SOURCE: Human stem cells coaxed to mimic the very early central nervous system (ScienceDaily, February 2024)
The new method can generate a 3D human organoid that encompasses all three regions of the embryonic brain (forebrain, midbrain, hindbrain) and spinal cord, a significant advancement over prior models that only replicated parts of the central nervous system or were less well organized.
To build the model, the researchers adhered a row of stem cells onto a microfluidic chip, then guided their growth with a three-dimensional gel and chemical signals. This process successfully mimicked the organization and differentiation seen in embryonic development.
This new method of brain organoid production opens new avenues for studying human brain development and developmental brain diseases, albeit with limitations such as the inability to model neural tube closure disorders like spina bifida. The organoid system can also be used for laboratory testing of drugs that act on the brain. Moving forward, the researchers aim to enhance the model's complexity, potentially incorporating peripheral nerves and functional neural circuitry.
Research Review, Environmental Health
By Noel Chazhur (Suncoast Community High School)
Scientists at the University of Technology Sydney have discovered a link between tiny magnetic particles called magnetite and the development of Alzheimer’s disease.
SOURCE: Tiny magnetic particles in air pollution linked to development of Alzheimer's (ScienceDaily, February 2024)
Magnetite particles are released into the atmosphere via air pollution. Alzheimer’s disease leads to memory loss and cognitive decline and impacts millions worldwide. Lifestyle factors are thought to play a major role, but scientists are still working out how different lifestyle factors influence risk for the disease and to what extent.
The research team analyzed the impact of magnetite on brain health by examining its effects on mice and human neuronal cells in the laboratory. The researchers found that magnetite prompted the human neuronal cells to react with an inflammation and oxidative stress response. And in mice, magnetite led to the loss of neuronal cells in the hippocampus and the somatosensory cortex. Exposure to magnetite also caused increased levels of stress and anxiety in the lab mice.
Importantly, these effects were more acute in mice genetically predisposed to Alzheimer’s disease. The genetically predisposed mice also experienced the increased formation of amyloid plaques, a hallmark of Alzheimer’s disease progression.

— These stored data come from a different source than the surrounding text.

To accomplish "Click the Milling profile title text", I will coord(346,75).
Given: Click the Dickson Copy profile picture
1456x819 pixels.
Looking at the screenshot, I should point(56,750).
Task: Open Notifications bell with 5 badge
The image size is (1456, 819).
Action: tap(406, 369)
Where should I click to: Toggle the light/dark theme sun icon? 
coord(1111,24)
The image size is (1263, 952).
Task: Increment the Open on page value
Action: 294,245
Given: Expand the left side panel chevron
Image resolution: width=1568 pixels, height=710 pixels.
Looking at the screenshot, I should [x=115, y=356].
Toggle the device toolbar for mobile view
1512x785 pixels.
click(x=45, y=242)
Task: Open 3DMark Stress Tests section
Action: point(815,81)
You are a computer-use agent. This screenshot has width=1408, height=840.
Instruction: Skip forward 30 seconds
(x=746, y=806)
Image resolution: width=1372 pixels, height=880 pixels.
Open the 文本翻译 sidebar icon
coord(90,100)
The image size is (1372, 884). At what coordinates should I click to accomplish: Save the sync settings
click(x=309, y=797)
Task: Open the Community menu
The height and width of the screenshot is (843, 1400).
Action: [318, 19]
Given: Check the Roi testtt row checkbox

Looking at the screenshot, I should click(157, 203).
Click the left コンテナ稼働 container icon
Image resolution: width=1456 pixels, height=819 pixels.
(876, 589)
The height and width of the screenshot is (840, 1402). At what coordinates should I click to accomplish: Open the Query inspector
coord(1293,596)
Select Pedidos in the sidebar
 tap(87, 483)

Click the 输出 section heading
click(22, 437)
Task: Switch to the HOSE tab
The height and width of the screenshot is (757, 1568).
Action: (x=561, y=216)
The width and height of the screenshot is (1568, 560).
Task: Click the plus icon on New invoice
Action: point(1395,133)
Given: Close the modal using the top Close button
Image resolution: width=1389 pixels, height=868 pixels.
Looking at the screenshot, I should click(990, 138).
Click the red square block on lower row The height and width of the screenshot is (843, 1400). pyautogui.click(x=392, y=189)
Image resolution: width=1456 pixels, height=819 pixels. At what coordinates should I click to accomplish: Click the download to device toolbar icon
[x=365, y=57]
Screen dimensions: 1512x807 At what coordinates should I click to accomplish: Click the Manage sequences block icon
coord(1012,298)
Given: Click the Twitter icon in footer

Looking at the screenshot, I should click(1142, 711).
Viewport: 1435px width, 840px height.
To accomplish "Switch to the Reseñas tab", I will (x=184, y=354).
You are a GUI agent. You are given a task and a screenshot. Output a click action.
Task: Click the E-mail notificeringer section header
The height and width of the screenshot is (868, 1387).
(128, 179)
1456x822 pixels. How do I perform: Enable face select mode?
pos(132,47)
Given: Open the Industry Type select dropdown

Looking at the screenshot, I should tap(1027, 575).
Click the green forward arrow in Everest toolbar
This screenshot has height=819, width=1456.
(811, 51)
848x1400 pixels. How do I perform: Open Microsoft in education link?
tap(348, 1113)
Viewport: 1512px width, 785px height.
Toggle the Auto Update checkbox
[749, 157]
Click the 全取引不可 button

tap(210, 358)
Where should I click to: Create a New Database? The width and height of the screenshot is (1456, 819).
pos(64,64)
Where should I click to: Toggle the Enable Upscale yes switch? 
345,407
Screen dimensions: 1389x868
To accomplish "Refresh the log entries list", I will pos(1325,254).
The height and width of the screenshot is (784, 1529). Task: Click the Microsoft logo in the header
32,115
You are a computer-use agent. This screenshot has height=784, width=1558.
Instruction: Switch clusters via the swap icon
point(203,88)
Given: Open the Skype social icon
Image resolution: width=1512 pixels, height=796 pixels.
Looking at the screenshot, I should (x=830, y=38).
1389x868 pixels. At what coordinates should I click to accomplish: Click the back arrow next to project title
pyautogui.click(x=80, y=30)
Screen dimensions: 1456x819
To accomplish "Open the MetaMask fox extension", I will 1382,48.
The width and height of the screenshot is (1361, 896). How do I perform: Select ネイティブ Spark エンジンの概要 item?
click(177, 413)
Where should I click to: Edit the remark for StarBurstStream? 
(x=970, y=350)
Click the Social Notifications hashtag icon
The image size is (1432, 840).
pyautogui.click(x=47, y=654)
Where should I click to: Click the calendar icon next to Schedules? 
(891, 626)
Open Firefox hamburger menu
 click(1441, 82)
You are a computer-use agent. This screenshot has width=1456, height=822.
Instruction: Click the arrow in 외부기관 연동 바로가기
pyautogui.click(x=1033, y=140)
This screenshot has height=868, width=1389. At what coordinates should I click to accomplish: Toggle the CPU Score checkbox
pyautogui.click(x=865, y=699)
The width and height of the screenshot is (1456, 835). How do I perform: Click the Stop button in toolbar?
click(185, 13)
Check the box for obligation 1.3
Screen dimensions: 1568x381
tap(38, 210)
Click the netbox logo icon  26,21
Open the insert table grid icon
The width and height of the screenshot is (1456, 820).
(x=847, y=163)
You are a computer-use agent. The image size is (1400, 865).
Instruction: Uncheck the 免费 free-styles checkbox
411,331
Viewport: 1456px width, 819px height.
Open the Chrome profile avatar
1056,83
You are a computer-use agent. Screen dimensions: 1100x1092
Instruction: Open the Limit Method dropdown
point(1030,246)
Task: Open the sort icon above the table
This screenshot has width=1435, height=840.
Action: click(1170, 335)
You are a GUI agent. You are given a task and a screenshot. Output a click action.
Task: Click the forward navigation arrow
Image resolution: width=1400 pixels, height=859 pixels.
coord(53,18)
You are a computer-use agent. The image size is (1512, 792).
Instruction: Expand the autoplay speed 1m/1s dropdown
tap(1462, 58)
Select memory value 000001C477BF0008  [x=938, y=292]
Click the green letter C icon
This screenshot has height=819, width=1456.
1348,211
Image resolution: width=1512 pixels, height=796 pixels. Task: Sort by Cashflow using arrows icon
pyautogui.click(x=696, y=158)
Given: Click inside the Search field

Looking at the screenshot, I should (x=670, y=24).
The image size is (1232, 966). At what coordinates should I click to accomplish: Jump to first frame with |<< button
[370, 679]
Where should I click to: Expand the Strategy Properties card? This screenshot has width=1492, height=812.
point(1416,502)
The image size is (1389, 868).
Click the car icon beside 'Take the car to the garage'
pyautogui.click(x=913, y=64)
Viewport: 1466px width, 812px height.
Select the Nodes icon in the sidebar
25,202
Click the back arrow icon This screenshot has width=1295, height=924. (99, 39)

These findings put further emphasis on the importance of clean air. They urge people to reduce their exposure to air pollution and for policymakers to regulate the release of magnetite (it is found in vehicle exhaust, wood fires, and coal-fired power stations, among other sources). Future research will analyze the specific molecular mechanisms by which magnetite damages the brain, potentially identifying new targets for therapeutic intervention.